BEGIN Dataset excerpts

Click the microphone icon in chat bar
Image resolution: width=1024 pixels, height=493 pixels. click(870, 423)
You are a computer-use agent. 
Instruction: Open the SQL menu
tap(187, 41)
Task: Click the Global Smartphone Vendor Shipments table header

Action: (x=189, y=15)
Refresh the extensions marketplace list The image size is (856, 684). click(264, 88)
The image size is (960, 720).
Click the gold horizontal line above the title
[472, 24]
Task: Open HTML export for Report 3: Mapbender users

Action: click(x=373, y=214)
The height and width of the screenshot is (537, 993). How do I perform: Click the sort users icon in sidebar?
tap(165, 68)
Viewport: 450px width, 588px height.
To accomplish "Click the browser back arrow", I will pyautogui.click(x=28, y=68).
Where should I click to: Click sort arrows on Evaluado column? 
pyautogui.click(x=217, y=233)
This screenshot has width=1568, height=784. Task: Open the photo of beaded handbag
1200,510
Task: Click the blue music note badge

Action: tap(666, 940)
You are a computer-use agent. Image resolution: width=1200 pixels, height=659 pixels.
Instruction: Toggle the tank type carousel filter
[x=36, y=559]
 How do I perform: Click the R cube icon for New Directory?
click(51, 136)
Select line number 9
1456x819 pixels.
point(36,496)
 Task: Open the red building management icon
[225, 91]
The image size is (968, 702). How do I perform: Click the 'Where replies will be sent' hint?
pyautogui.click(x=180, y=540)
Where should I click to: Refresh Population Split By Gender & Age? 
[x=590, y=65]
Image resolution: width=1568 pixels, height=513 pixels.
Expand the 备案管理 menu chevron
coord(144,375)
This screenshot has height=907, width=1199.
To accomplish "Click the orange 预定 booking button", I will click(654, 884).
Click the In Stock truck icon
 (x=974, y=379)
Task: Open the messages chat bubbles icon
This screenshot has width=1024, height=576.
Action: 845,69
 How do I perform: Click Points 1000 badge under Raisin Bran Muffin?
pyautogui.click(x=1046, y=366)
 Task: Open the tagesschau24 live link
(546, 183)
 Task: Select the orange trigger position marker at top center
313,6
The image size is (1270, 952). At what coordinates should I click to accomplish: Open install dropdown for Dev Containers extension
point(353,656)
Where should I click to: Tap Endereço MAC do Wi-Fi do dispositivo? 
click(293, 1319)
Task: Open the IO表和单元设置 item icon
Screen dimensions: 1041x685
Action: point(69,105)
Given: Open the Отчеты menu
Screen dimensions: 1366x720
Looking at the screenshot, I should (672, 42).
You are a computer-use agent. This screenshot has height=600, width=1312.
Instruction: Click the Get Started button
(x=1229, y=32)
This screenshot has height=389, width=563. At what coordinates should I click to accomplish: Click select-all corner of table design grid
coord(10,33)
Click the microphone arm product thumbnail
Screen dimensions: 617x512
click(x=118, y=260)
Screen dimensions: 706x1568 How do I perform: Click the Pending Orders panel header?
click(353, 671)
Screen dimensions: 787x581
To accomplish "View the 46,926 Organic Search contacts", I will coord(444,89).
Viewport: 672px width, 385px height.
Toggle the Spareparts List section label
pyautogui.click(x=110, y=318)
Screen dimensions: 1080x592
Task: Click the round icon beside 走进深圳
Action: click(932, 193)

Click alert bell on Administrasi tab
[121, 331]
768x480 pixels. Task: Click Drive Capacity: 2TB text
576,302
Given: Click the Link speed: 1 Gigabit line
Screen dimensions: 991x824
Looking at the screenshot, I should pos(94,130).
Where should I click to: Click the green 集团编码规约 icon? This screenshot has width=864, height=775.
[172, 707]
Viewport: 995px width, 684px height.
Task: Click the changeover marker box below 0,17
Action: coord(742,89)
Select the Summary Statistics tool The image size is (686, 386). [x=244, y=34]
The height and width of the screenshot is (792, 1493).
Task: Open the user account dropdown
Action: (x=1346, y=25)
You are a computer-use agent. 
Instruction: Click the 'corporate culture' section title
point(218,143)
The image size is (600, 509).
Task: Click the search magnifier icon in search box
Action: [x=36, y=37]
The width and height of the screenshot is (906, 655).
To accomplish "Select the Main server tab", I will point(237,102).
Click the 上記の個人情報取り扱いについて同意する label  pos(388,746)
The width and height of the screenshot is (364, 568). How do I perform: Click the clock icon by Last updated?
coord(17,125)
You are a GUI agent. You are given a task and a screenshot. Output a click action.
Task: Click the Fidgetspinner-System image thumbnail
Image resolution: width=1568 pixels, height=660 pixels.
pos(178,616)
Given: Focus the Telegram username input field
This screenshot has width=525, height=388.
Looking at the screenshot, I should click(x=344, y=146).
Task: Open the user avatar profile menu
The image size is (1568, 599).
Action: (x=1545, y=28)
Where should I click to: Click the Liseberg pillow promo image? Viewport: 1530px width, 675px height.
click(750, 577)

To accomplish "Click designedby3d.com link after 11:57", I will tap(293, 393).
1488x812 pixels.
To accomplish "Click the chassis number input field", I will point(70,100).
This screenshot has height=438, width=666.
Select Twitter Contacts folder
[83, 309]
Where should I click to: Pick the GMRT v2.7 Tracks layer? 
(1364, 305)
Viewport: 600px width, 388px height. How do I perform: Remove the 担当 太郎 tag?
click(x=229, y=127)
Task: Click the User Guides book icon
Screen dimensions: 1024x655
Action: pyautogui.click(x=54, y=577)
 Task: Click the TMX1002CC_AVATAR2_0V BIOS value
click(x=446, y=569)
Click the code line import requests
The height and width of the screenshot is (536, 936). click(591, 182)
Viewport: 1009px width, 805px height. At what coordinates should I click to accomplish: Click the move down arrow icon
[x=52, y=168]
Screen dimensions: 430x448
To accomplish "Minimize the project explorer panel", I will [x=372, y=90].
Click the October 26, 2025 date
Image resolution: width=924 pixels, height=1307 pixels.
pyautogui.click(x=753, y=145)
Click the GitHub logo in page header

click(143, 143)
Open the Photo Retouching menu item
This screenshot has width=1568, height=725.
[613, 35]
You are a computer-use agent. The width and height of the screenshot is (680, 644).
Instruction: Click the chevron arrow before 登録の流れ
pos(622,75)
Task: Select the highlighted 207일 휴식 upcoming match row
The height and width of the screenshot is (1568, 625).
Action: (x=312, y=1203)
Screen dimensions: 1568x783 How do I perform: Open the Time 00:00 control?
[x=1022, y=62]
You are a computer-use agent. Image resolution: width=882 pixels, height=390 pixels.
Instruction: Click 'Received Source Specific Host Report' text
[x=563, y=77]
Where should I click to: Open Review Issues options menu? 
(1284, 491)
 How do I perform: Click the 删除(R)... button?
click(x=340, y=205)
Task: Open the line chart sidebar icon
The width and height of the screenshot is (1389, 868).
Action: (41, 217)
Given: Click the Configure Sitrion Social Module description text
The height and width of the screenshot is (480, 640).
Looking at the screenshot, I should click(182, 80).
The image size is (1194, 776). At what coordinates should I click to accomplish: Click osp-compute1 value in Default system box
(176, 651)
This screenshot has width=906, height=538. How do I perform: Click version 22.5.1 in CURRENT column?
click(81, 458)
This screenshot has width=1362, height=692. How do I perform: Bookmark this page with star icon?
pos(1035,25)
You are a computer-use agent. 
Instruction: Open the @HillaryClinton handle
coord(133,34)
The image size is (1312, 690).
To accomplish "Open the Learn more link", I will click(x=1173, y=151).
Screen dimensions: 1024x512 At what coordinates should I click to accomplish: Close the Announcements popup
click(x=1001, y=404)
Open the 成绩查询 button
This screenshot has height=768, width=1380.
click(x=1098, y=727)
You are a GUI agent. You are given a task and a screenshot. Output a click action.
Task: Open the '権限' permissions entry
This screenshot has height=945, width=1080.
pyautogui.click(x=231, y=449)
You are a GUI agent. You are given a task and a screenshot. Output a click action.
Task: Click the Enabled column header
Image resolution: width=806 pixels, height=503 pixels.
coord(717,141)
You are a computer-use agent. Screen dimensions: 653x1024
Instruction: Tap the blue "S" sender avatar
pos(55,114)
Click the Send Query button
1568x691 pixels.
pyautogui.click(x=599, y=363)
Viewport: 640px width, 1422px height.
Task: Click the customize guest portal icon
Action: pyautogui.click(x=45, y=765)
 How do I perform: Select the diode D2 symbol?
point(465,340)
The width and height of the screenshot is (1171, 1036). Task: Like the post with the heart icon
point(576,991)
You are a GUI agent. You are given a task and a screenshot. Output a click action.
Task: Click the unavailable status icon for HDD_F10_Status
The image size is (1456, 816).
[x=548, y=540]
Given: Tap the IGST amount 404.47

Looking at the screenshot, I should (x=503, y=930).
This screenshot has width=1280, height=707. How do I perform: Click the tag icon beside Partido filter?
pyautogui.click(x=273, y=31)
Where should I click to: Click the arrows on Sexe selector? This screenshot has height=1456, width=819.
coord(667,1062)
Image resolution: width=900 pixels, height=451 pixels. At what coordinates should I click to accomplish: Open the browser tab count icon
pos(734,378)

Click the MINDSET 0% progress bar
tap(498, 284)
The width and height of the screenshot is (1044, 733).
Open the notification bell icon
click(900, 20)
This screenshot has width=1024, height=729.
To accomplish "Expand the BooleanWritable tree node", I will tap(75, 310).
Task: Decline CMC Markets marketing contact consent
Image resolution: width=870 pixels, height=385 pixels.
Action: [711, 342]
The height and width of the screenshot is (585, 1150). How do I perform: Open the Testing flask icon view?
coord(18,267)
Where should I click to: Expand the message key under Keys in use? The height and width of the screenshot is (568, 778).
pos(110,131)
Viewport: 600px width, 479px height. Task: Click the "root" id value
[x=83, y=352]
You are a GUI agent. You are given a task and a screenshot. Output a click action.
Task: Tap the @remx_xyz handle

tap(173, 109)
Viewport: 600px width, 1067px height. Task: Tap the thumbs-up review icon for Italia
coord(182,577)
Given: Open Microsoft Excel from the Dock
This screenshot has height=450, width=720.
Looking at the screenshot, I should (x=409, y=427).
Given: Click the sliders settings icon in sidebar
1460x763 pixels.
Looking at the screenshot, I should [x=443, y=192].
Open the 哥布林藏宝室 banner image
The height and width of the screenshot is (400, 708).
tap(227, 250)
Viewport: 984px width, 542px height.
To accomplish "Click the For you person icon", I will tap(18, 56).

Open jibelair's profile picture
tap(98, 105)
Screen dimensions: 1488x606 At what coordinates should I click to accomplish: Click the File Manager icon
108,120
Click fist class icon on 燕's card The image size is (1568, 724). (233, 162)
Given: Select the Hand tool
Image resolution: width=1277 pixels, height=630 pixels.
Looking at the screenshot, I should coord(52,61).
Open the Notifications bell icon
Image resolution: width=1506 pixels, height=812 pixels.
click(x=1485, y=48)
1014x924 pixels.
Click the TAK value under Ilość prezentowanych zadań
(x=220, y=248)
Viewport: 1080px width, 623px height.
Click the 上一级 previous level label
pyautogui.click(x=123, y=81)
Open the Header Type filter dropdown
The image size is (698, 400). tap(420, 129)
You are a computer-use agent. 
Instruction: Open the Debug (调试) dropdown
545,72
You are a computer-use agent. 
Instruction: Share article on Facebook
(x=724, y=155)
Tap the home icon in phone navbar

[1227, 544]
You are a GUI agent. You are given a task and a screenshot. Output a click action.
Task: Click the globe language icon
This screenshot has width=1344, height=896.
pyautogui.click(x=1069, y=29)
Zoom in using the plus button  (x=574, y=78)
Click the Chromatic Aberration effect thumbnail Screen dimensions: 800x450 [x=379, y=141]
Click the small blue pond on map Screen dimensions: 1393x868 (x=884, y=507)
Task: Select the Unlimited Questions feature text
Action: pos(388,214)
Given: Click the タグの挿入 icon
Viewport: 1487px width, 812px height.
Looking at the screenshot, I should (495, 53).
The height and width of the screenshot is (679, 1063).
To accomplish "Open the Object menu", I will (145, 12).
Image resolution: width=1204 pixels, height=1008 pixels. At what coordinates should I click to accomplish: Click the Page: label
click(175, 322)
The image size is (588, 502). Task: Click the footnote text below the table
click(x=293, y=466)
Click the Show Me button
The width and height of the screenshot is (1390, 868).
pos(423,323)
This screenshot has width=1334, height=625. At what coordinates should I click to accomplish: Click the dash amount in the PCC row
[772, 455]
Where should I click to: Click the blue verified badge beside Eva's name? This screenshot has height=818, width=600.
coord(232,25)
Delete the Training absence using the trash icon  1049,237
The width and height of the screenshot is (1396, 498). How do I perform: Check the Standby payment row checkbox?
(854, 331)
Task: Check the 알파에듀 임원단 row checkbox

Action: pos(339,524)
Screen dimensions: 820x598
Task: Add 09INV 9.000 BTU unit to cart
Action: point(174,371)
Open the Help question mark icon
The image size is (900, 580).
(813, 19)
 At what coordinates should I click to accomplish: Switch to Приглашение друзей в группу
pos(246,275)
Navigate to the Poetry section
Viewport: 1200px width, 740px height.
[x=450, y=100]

END Dataset excerpts

• **Problem to solve**
Once you find the line with "This screenshot has width=1024, height=576." in the entries above, output it and each line after it up to and including the line with "Task: Open the IO表和单元设置 item icon", and nothing else.

• **Exercise result**
This screenshot has width=1024, height=576.
Action: 845,69
 How do I perform: Click Points 1000 badge under Raisin Bran Muffin?
pyautogui.click(x=1046, y=366)
 Task: Open the tagesschau24 live link
(546, 183)
 Task: Select the orange trigger position marker at top center
313,6
The image size is (1270, 952). At what coordinates should I click to accomplish: Open install dropdown for Dev Containers extension
point(353,656)
Where should I click to: Tap Endereço MAC do Wi-Fi do dispositivo? 
click(293, 1319)
Task: Open the IO表和单元设置 item icon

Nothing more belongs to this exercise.